The atomic, molecular and reaction signature coding. A) The process for computing the molecular signature for a compound C is illustrated for 6-aminohexanate. The process starts by computing the atomic signature for each atom. In the given example, the atomic signature for the carbon in the carboxylic group is computed up to height h = 2. At height h = 0 (blue), the molecular graph rooted at the atom is given by the atom itself; at height h = 1 (green) a canonical representation of the root atom and its first atomic neighbors are given; the process continues similarly for heights h = 2 (orange) and higher until the diameter of the graph is reached. Atomic signatures are collected for all atoms and sorted in order to provide the molecular signature, for instance the molecular signature ¹σ(C) of height h = 1 is given at the left; B) The coding of reactions signatures is illustrated for the 6-aminohexanoate hydrolase (EC 3.5.1.46). The reaction signature contains the net difference between the products and the substrates.

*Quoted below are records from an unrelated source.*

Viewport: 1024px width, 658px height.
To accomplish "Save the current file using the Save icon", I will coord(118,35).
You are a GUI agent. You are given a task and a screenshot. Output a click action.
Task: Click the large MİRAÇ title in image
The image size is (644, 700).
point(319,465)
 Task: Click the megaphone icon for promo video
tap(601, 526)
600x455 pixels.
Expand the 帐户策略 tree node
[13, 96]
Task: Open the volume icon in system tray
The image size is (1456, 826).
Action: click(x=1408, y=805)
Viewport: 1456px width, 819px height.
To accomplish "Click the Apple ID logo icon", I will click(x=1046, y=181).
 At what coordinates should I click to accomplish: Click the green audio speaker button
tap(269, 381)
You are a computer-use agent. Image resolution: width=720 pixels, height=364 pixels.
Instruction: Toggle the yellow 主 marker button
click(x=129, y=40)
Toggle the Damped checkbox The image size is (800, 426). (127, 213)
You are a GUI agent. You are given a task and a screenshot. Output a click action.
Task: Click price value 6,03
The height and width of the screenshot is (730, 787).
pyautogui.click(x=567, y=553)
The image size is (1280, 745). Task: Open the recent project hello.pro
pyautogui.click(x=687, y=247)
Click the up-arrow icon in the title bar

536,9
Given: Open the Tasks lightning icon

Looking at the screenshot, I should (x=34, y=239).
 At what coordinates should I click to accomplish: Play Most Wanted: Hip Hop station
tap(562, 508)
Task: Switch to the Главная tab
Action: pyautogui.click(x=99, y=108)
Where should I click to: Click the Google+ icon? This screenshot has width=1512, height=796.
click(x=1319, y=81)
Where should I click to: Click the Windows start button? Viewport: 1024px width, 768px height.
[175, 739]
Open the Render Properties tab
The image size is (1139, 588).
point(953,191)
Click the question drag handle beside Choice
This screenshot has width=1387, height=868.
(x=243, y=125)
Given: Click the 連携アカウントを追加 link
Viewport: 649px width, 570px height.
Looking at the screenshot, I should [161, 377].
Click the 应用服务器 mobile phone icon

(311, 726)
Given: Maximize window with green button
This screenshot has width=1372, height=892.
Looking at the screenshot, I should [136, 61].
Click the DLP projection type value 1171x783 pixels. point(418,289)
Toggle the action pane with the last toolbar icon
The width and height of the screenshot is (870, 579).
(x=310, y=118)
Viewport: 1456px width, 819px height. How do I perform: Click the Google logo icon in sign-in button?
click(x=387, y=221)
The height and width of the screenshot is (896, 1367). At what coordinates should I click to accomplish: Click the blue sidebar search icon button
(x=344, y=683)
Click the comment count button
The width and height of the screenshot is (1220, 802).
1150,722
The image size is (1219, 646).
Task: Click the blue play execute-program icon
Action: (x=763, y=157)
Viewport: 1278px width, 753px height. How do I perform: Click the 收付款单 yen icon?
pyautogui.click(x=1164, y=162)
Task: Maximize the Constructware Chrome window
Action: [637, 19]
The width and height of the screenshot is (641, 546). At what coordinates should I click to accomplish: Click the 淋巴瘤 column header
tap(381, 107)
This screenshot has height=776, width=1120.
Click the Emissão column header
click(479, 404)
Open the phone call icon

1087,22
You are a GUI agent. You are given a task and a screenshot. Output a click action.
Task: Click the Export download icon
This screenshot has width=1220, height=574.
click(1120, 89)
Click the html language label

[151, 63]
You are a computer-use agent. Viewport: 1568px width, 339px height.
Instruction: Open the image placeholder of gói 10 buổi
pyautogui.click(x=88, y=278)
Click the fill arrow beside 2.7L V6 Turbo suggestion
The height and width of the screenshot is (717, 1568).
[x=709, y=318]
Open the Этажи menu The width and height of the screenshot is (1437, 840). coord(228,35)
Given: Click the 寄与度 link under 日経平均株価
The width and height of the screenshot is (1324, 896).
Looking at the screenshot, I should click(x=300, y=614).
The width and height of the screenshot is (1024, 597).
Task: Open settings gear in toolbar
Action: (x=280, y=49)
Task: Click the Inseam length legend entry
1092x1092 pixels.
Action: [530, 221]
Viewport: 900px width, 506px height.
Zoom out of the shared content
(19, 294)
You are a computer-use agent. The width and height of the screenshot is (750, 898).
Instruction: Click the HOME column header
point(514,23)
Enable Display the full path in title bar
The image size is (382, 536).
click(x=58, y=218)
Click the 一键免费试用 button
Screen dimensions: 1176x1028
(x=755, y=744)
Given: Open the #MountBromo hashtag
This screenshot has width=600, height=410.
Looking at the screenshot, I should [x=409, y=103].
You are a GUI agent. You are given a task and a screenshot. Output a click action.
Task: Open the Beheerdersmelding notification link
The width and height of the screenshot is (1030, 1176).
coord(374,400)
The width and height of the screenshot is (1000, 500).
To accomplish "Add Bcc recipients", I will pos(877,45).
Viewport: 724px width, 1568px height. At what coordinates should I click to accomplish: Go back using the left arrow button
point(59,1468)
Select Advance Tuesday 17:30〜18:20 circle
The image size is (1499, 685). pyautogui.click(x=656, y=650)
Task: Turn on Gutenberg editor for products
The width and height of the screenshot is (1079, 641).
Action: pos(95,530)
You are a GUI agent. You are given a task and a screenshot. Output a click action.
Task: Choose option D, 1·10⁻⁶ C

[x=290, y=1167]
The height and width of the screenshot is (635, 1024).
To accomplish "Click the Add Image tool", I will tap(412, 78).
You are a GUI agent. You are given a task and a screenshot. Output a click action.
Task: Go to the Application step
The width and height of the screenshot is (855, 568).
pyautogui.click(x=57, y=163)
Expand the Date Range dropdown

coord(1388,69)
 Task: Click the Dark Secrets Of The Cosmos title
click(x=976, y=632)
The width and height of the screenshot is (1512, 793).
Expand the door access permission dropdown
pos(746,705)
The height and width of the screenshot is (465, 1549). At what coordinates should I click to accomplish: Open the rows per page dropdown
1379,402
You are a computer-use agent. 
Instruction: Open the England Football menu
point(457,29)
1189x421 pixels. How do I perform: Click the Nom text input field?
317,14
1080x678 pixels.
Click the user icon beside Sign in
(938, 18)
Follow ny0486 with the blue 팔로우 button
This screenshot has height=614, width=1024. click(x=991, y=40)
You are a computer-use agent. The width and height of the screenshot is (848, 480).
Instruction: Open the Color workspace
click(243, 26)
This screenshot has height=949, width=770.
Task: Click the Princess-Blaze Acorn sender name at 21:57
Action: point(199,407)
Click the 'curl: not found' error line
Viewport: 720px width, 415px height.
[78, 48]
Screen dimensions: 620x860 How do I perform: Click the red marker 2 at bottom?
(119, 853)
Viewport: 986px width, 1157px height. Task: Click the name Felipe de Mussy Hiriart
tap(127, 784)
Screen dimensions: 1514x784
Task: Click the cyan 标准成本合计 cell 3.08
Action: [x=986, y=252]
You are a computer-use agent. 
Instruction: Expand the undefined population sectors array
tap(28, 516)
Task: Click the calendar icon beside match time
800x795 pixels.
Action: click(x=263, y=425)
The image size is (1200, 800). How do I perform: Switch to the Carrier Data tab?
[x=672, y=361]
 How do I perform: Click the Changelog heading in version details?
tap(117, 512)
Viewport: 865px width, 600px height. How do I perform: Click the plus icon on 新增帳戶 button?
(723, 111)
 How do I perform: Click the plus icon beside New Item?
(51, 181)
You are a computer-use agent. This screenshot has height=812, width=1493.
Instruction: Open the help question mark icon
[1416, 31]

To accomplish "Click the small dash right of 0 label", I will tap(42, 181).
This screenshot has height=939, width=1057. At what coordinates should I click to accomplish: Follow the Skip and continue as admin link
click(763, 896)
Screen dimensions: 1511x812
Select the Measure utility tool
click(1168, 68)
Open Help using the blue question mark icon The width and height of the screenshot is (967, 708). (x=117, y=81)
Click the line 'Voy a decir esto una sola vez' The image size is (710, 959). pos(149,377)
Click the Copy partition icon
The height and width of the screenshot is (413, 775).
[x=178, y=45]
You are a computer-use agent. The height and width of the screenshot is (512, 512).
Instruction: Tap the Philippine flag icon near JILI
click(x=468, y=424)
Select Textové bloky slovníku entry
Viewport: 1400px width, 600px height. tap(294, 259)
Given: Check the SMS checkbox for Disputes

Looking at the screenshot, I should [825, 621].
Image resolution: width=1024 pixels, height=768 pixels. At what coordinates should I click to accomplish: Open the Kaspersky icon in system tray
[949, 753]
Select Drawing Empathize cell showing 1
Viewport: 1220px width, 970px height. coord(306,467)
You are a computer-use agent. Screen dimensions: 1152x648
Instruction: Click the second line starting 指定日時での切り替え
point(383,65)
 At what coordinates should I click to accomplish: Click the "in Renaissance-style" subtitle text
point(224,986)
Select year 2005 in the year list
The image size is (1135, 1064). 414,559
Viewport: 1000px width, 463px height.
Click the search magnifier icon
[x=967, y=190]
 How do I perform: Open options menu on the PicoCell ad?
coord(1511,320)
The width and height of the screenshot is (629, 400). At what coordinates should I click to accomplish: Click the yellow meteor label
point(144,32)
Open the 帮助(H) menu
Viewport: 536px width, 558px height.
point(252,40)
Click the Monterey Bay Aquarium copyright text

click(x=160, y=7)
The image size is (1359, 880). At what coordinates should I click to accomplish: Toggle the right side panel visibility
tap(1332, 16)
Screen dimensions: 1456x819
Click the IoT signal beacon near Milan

In the figure, the reaction signature ¹σ(R) was computed for height h = 1; C) Illustration of how signatures of reactions provide a way to measure their chemical similarity. For example, the previous reaction (EC 3.5.1.46) has the same signature at height h = 1 than 4-(γ-glutamylamino)butanoate amidohydrolase (EC 3.5.1.94). However, both signatures differ at height h = 2, having in this case a Tanimoto similarity of ²s(R₁, R₂) = 0.81 (see Equation 14 in Methods).

Figure 2

Metabolic networks in the EMRS. A) Metabolic reaction map of E. coli, where endogenous metabolites are depicted as light blue nodes connected by edges representing reactions; B) Retrosynthetic map containing reachable compounds in the E. coli EMRS through exogenous reactions, where exogenous metabolites are represented by pink nodes connected through reactions (thin edges) to the E. coli network. There are 966 endogenous and 2338 exogenous compounds, respectively, that can be reached through reactions in the EMRS. There are 4,344 edges connecting endogenous compounds and 8,931 edges leading to exogenous compounds.

Figure 3

Flowchart for ranking pathways. In order to rank pathways, each reaction r = 1 ... N in the enumerated pathways p₁ ... p_M is first tested for thermodynamical feasibility; enzyme candidates are subsequently tested for performance and homogeneity so that the one with the lowest cost is selected; the cost of toxicity of each reaction product is then added; finally, the nominal flux is estimated for the overall pathway.

Figure 4

Controlling the complexity of the pathway enumeration problem through molecular signatures. Comparison between pathway length distributions between tyrosine and chorismate for novel reactions generated by the BEM representation (BNICE) [33], the EMRS of heights h = 3 to 6, and the original reactions in the KEGG metabolic database.

Figure 5

Retrosynthetic pathways for production of DrugBank compounds in E. coli. Percentage of compounds in the DrugBank database with alternative biosynthetic pathways in E. coli.

Figure 6

Retrosynthetic maps for the production in E. coli of A) penicillin G and B) cephalosporin. Compounds in gray are endogenous to the chassis organism (E. coli); enzymatic reactions are represented as circles; branching compounds, which can be produced by more than one biochemical transformation, are (S)-2,3,4,5-tetrahydropyridine-2-carboxylate, L-2-aminoadipate-6-semialdehyde; the target compound is at the bottom of the plot.

Figure 7

Retrosynthetic map for the production of paclitaxel (taxol) in yeast. Compounds in gray are endogenous to the chassis organism (S. cerevisiae); enzymatic reactions are represented as circles; 10-deactyl-2-debenzoylbaccatin III appears as a branching compound; the target compound is at the bottom of the plot.